Uno degli aspetti più preoccupanti è proprio la gravità degli attacchi, in forte crescita. Il ricorso ai ransomware, infatti, causa danni significativi a moltissime persone, come è accaduto con Trenitalia.

Il meccanismo estorsivo è piuttosto semplice: più i servizi sono pubblici ed essenziali, più è alta la necessità di ripristinarli nel più breve tempo possibile e più c’è la possibilità che le aziende aggredite acconsentano a pagare il riscatto. Non è un caso che tra le strutture più colpite ci siano aziende sanitarie, ospedali, centri diagnostici e ambulatori pubblici: custodiscono dati essenziali per curare le persone e non possono permettersi di bloccare i servizi per molto tempo.

– Leggi anche: Perché la sanità è così vulnerabile agli attacchi informatici

Contrastare questi crimini è complicato, per diversi motivi: oltre alla maggiore preparazione dei criminali, le aziende e la pubblica amministrazione devono fare i conti con reti informatiche estese, quindi più vulnerabili, e soprattutto con l’impreparazione culturale dei dipendenti a cui raramente viene chiesto di applicare misure di sicurezza e accorgimenti minimi, per esempio nella gestione delle password. Nessuno può essere totalmente al sicuro.

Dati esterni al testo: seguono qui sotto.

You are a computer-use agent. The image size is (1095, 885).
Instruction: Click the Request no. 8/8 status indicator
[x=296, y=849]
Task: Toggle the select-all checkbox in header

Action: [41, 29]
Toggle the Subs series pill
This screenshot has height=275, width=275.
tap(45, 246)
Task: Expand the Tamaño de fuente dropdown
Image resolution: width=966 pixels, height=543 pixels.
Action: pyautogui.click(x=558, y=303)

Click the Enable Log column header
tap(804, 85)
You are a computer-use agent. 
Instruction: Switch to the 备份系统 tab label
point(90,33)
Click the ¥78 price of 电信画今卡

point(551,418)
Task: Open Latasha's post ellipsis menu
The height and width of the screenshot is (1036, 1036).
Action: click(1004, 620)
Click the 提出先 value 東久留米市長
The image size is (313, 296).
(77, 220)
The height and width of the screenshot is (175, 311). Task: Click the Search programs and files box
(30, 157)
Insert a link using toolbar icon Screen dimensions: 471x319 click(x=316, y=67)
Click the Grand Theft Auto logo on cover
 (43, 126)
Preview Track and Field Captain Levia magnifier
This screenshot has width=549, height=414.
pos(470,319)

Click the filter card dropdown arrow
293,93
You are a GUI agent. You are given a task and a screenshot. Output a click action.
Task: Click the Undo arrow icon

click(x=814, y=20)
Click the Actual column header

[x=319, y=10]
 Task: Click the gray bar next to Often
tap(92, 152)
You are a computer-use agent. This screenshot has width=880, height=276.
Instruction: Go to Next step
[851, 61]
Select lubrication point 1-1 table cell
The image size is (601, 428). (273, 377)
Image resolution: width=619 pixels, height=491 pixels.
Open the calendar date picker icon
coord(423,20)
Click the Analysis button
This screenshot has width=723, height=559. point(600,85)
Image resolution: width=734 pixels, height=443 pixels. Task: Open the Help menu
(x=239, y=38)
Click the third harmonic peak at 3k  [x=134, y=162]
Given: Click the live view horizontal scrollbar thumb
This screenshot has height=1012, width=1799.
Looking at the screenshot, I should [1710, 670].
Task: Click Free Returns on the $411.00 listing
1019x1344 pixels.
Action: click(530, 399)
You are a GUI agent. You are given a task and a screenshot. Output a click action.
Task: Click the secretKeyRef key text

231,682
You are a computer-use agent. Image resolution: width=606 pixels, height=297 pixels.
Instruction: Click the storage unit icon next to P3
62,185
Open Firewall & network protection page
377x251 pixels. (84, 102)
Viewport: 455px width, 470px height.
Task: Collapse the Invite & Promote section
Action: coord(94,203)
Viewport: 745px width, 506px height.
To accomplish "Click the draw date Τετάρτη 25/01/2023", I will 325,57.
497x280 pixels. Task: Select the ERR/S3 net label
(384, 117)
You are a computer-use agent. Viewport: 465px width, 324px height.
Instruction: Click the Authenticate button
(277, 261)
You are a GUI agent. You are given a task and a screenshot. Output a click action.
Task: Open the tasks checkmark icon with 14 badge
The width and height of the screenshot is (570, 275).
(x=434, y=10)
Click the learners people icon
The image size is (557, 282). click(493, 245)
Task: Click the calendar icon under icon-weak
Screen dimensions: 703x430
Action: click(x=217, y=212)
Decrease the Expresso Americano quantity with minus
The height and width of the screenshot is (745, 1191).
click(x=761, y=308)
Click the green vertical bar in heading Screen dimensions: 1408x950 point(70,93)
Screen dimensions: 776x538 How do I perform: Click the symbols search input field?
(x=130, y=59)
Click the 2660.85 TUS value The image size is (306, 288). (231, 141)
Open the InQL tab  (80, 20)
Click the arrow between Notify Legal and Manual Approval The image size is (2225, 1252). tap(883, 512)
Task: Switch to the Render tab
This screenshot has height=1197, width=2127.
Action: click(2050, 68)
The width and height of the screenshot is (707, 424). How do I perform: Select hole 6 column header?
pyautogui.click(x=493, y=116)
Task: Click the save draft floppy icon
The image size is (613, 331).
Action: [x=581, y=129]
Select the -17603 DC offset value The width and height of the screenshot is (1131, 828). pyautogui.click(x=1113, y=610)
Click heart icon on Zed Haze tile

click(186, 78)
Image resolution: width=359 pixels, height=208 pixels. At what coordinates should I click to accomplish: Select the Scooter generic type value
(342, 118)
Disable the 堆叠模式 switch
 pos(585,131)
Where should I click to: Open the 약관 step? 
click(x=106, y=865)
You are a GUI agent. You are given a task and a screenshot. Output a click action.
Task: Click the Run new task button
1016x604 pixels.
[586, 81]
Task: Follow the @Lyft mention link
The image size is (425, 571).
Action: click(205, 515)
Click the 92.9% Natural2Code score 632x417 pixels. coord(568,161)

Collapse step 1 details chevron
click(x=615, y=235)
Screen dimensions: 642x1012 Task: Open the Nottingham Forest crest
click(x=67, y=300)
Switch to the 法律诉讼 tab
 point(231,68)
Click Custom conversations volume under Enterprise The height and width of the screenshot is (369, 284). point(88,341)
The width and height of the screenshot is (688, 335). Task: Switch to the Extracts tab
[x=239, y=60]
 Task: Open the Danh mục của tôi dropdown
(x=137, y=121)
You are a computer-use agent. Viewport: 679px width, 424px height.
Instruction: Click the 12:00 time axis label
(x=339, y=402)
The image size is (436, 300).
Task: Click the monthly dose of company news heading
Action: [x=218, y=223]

«Magari tra 20 anni sarà possibile evitare qualsiasi tipo di attacco, oggi non è così», continua Pelliccione. «Il modo migliore per affrontare questa minaccia è prepararsi a una possibile aggressione, sviluppando sistemi per ridurre il più possibile i tempi di identificazione degli “attaccanti” e i tempi di mitigazione, cioè il ripristino dei servizi».